● **Exercise brief**
Return the lines of the records unchanged, from the line with "Open the Full Screen settings pane" up to and including the line with "Looking at the screenshot, I should [x=232, y=23].".

● **Records to use**
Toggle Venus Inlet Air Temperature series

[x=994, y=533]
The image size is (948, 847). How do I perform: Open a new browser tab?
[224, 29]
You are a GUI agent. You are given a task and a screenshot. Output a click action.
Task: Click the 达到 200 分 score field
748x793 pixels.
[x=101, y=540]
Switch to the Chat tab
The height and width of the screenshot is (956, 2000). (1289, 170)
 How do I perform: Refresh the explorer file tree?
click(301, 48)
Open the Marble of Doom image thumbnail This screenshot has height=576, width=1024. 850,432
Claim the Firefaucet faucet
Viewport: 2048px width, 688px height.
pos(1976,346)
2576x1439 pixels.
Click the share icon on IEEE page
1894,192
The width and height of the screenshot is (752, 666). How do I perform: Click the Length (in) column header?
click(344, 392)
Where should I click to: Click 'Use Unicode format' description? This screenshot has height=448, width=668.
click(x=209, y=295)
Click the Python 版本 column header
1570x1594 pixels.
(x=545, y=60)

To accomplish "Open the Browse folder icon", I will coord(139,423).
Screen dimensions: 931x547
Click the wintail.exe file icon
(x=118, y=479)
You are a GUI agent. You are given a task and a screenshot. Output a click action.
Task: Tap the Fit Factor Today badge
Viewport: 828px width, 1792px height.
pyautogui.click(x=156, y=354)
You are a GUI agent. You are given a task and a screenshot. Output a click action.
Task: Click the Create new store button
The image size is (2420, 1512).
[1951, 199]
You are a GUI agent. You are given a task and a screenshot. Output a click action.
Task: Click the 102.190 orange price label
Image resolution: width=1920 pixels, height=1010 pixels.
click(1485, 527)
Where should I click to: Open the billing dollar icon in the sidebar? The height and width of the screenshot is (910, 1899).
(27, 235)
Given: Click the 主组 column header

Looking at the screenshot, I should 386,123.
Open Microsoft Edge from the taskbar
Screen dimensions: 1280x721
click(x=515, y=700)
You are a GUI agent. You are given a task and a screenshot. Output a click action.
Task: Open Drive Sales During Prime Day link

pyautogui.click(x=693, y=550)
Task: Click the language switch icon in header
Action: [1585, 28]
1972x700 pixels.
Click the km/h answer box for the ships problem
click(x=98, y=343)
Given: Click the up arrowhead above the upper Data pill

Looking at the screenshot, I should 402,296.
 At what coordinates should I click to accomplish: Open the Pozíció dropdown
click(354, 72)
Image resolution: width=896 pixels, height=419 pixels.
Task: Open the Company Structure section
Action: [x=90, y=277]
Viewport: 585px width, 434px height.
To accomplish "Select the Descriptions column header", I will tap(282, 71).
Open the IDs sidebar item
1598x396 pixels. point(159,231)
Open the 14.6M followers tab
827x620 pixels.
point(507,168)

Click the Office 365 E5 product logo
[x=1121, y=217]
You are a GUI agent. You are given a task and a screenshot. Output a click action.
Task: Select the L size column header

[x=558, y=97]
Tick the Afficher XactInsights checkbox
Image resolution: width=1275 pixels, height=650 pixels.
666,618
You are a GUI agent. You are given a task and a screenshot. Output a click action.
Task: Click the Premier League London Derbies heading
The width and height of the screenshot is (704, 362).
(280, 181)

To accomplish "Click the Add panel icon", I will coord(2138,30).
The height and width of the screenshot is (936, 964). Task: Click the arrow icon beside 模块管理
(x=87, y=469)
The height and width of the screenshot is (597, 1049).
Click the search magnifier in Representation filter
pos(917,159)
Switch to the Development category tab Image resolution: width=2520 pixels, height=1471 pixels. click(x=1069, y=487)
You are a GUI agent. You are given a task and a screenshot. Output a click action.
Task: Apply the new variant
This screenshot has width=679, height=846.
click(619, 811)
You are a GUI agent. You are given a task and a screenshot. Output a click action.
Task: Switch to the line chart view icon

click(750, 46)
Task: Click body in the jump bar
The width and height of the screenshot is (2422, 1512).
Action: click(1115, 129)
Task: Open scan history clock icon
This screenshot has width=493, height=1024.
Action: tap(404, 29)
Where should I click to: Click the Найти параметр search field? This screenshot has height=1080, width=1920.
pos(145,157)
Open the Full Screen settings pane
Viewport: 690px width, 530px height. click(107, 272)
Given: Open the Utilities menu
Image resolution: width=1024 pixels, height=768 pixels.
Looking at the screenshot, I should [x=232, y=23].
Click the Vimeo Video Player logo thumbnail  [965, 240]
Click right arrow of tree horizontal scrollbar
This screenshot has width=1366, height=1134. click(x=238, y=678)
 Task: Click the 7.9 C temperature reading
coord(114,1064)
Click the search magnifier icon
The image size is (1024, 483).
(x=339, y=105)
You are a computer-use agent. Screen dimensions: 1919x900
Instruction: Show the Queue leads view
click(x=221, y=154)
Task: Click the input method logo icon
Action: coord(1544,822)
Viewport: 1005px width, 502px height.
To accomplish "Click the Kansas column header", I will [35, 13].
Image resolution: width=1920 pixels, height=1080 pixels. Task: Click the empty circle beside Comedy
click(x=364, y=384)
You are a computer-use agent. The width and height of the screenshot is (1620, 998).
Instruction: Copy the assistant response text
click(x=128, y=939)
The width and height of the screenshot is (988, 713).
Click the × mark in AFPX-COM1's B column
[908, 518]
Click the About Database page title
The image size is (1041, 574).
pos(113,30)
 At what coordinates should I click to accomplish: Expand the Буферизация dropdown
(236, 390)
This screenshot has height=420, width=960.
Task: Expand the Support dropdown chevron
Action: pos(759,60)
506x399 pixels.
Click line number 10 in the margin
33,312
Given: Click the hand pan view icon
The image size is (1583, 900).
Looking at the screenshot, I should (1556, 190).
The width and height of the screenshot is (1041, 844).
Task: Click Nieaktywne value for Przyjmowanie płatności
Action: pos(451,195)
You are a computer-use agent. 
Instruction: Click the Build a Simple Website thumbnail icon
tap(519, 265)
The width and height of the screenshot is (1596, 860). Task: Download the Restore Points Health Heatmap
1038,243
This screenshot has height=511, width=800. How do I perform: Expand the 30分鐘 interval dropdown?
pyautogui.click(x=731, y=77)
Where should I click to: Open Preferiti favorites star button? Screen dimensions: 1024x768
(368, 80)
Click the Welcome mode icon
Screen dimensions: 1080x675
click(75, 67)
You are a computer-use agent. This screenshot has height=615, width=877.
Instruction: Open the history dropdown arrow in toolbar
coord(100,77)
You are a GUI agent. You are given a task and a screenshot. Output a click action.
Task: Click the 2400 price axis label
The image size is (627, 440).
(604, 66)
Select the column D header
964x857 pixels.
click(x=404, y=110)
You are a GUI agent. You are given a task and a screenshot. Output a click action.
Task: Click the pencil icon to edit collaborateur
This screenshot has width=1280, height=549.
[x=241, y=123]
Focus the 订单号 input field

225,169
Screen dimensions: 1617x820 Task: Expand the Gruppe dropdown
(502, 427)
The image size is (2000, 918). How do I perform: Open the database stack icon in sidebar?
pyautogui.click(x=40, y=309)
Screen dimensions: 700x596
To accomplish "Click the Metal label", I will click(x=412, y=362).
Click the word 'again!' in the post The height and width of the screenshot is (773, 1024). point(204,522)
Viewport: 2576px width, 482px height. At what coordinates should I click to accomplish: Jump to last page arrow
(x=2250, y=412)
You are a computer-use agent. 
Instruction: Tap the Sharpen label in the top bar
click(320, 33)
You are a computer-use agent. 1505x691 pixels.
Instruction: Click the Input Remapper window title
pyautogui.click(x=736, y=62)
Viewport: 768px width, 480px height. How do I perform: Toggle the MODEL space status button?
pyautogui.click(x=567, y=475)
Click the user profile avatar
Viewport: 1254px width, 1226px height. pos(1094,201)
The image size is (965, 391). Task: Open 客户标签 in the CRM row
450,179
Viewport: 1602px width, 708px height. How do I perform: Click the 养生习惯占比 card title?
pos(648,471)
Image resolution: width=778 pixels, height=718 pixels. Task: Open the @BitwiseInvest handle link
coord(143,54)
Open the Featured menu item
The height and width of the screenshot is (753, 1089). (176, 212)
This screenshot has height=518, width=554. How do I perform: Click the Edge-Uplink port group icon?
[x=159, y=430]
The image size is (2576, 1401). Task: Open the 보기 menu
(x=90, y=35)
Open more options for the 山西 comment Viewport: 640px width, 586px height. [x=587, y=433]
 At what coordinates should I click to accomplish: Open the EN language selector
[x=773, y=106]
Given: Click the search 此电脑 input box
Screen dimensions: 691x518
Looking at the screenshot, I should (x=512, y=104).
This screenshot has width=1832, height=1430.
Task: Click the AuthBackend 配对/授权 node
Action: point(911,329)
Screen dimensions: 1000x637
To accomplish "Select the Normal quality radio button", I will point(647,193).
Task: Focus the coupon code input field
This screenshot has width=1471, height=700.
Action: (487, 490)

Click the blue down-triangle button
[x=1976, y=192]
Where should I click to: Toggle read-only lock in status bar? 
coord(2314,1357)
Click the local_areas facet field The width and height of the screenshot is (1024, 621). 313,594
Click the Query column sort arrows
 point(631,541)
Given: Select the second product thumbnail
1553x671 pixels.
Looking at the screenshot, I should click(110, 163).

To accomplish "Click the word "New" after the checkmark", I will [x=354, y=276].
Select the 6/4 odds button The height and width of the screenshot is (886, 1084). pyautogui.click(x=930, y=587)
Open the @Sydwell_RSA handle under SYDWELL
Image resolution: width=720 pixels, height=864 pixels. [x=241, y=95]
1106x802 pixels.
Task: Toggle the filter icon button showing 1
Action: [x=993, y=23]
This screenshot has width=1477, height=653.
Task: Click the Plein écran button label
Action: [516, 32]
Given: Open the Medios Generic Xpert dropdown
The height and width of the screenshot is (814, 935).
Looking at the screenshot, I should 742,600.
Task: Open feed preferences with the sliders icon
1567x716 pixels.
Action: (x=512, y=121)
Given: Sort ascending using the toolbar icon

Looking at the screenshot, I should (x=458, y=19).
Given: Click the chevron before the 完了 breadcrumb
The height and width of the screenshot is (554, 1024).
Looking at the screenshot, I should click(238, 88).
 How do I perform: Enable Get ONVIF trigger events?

● **Response**
Open the Full Screen settings pane
Viewport: 690px width, 530px height. click(107, 272)
Given: Open the Utilities menu
Image resolution: width=1024 pixels, height=768 pixels.
Looking at the screenshot, I should [x=232, y=23].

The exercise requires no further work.